WORK REQUEST »
The required answer is a copy of each line in the entries below that includes "computer".

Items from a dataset
_____

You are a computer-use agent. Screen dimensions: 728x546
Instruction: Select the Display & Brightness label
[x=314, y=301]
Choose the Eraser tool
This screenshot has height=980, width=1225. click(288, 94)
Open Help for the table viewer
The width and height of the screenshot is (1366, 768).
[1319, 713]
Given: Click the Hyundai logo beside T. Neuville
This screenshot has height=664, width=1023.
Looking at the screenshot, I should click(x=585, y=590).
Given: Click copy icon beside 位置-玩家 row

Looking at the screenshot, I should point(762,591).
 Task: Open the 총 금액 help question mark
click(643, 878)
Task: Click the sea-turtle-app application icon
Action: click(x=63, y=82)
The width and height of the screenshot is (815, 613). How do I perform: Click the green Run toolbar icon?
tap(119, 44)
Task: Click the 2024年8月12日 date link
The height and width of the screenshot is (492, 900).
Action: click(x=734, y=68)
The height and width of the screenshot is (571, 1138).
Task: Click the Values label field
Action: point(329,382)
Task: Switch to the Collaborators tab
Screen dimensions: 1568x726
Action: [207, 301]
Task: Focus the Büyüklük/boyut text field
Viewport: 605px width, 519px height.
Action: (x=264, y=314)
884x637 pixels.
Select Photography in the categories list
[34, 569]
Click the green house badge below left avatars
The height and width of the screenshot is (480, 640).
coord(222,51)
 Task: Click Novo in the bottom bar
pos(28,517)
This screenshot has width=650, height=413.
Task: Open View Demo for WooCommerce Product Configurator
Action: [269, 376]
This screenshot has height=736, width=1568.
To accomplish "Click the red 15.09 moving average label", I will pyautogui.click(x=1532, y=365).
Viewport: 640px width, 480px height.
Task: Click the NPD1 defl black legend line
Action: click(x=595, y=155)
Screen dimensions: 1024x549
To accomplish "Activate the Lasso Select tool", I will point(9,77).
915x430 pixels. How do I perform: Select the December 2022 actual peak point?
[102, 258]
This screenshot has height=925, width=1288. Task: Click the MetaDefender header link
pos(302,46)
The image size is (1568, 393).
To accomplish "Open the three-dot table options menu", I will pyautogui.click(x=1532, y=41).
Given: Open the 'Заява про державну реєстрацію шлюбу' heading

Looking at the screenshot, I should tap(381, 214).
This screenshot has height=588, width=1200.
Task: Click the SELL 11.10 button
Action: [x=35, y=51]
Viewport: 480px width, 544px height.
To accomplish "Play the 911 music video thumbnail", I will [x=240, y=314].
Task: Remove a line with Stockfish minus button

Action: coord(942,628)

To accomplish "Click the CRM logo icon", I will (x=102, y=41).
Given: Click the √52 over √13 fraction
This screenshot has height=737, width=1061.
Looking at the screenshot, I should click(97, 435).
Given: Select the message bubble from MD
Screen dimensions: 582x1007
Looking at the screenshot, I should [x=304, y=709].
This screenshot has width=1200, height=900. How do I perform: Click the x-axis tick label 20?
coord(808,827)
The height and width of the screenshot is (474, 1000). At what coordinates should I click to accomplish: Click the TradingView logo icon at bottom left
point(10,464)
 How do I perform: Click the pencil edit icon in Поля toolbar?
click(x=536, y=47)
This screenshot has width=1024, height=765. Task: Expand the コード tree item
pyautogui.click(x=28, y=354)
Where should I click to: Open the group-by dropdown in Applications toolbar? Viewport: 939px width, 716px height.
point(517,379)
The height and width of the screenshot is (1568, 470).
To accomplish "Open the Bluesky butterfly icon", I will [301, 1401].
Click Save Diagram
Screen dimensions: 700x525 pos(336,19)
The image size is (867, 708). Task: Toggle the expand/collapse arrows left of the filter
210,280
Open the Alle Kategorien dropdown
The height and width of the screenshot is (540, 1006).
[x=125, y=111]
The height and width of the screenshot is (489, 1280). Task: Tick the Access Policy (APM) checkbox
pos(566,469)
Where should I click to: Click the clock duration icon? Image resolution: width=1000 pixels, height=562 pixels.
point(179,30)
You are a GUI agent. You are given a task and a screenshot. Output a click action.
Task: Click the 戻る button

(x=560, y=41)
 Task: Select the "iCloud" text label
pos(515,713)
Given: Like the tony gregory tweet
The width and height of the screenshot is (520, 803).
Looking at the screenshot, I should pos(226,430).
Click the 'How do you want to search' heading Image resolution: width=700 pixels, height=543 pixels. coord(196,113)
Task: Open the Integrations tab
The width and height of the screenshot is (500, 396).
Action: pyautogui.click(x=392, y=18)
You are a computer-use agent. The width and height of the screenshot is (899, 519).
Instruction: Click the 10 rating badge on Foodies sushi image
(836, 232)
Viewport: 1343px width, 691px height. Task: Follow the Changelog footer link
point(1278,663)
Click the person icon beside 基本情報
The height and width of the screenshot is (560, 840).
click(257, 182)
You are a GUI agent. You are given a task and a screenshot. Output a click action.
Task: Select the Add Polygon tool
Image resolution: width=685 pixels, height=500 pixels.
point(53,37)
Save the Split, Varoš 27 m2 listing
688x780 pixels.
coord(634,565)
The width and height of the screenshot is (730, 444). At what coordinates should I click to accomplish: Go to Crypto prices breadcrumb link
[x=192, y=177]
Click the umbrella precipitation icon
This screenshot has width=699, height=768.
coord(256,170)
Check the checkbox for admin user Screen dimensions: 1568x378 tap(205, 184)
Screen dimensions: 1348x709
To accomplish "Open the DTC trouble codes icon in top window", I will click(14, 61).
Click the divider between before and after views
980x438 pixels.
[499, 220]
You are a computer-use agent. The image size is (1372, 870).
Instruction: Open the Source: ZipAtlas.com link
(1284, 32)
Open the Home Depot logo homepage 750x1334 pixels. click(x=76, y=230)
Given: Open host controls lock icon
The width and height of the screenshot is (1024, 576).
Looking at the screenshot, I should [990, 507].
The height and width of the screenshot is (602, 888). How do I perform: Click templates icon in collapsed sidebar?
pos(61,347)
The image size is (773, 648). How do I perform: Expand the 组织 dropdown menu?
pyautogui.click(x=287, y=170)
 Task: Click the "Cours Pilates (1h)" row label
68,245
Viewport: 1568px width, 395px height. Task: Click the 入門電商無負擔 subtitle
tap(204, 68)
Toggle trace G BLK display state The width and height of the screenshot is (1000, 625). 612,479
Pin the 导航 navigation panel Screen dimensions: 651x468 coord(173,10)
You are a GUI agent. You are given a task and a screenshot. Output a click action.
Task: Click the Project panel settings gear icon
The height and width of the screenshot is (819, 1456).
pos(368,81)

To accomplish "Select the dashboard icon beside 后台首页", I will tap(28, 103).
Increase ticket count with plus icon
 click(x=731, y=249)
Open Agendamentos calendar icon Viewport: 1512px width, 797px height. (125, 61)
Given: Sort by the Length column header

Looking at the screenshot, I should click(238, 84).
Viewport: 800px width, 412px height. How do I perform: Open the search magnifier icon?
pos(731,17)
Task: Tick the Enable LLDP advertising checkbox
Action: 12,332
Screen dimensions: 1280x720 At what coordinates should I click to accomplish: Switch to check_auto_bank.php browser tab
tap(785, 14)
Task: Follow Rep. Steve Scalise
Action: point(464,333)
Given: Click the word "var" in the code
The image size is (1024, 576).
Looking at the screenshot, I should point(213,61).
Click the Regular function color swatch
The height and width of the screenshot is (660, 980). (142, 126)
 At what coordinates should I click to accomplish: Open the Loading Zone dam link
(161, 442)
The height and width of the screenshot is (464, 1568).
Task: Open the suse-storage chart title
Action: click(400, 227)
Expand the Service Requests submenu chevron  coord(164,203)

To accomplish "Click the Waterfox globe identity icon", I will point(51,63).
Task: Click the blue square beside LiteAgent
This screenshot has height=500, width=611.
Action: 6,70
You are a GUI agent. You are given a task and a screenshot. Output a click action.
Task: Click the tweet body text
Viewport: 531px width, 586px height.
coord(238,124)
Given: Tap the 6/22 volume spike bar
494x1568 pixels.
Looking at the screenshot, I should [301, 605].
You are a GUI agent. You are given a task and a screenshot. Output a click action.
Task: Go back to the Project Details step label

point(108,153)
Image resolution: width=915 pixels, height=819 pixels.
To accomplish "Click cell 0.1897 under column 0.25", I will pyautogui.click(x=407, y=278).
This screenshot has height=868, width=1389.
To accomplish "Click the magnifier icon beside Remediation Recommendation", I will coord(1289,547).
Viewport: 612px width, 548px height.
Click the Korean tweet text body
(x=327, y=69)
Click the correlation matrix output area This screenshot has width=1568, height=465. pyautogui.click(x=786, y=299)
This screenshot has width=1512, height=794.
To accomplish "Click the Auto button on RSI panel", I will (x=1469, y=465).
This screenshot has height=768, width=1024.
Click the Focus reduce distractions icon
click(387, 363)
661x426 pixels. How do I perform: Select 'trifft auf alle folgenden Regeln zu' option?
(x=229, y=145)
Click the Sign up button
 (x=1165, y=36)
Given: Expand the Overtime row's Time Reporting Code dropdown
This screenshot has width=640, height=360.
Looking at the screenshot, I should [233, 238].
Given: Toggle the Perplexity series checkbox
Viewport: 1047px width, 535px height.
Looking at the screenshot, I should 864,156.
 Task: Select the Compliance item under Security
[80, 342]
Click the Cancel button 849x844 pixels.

_____

YOUR SOLUTION »
You are a computer-use agent. Screen dimensions: 728x546
You are a computer-use agent. The width and height of the screenshot is (899, 519).
You are a computer-use agent. The image size is (1372, 870).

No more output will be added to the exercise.